Joel C. Bautista | The Ticker

Social media is a great place to look back at old memories and reminisce, but it can also help in discovering possible future diseases.

 A medical research group from the University of Pennsylvania looked at social media posts in an attempt to predict users’ possible future diseases. 

With the consent of 999 social media users, around 949,000 Facebook posts, each with 20 to 500 words, were analyzed. After an automated analysis, 21 medical conditions were predicted. 

Some of the conditions predicted were diabetes, anxiety, depression and alcohol abuse. In the analysis, key words and demographics were looked at individually and then combined. 

The posts analyzed by the research group traced back from 2009 to 2015.  When calculating the probability for a condition, researchers used Python programs to analyze their data. 

In the study, researchers divided the words from posts into topics. 

Through these topics, the most common words were found and linked to different diseases. Key words like “drink” or “bottle” were tied to alcohol abuse and the words “God” and “pray” were used around 15 times more by people with diabetes. 

Signs of hostility often pointed to drug abuse and posts about somatization  — physical symptoms due to mental stress — were linked to depression. 

The researchers also used patient’s electronic medical records, EMRs , which are digital medical records that track data over an extensive period of time. 

The study brings up several big questions for social media users, should their data be analyzed for a possible health concern? Is it secure enough to allow researchers access to your data? 

Interestingly enough, the social media data of a user is now being called a “social mediome,” comparable to the human genome with genes. 

This “mediome” is what AI could use to identify possible future diseases. The researchers who conducted the study support the creation of an AI that users could allot their data to, in exchange for possible disease results.  

Overall the results show that allowing access to one’s social media can provide benefits to the everyday social media user in terms of health and wellness. 

While many studies are still trying to figure out the effect of social media on people’s mental health, it would not be fair to cast aside the benefits it can provide. 

One study  by the University of Pittsburgh centered on depression and anxiety that occurred with the use of social media. 

Through a national survey, 1,787 participants between the ages of 19 and 32, were given questionnaires and the study found that participants that used seven to eleven social media platforms were three times more likely to have anxiety or depression.

Set of tasks
[1] In the article on predicting diseases from social media, how many Facebook posts were analyzed?
[2] List the conditions that the article on predicting diseases from social media names after "Some of the conditions predicted were".
The stored items have nothing to do with the article.

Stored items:
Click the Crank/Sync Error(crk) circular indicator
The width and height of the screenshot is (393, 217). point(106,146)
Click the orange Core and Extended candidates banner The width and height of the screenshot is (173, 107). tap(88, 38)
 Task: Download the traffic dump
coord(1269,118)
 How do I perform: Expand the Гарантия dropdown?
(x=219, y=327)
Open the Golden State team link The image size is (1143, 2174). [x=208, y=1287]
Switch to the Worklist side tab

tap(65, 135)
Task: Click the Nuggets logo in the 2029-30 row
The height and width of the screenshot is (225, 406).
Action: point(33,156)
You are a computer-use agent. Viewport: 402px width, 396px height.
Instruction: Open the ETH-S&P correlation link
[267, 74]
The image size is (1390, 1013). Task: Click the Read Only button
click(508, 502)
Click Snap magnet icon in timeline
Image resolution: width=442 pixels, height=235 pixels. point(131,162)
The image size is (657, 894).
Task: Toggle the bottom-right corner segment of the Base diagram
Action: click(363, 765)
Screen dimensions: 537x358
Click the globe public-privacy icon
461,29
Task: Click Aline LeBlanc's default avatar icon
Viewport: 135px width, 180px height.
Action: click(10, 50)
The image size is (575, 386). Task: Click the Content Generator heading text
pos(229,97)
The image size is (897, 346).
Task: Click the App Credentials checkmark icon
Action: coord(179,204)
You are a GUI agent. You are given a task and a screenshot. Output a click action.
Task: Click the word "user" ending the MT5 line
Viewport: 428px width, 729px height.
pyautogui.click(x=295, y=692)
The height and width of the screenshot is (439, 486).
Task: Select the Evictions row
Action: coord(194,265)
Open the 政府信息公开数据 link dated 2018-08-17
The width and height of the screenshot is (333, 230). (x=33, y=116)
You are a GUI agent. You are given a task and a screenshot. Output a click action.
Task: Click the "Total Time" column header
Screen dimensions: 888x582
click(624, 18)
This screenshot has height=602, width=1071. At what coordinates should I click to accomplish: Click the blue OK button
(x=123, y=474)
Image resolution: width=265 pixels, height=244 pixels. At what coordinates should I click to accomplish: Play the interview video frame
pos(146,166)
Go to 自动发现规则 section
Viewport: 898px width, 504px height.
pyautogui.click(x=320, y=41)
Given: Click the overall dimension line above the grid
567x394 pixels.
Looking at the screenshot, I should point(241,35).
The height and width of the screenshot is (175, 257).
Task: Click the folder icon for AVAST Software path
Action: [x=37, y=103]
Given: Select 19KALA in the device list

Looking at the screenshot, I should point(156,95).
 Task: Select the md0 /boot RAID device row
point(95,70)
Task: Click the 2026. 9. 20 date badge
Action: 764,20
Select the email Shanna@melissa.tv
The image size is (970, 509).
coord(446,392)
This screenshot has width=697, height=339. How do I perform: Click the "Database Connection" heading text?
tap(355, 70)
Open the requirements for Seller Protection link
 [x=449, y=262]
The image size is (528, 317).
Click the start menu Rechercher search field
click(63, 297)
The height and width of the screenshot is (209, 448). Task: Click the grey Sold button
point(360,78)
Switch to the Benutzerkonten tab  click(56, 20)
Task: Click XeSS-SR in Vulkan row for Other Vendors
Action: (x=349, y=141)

Solution list
[1] Around 949,000 Facebook posts were analyzed.

[2] Diabetes, anxiety, depression, alcohol abuse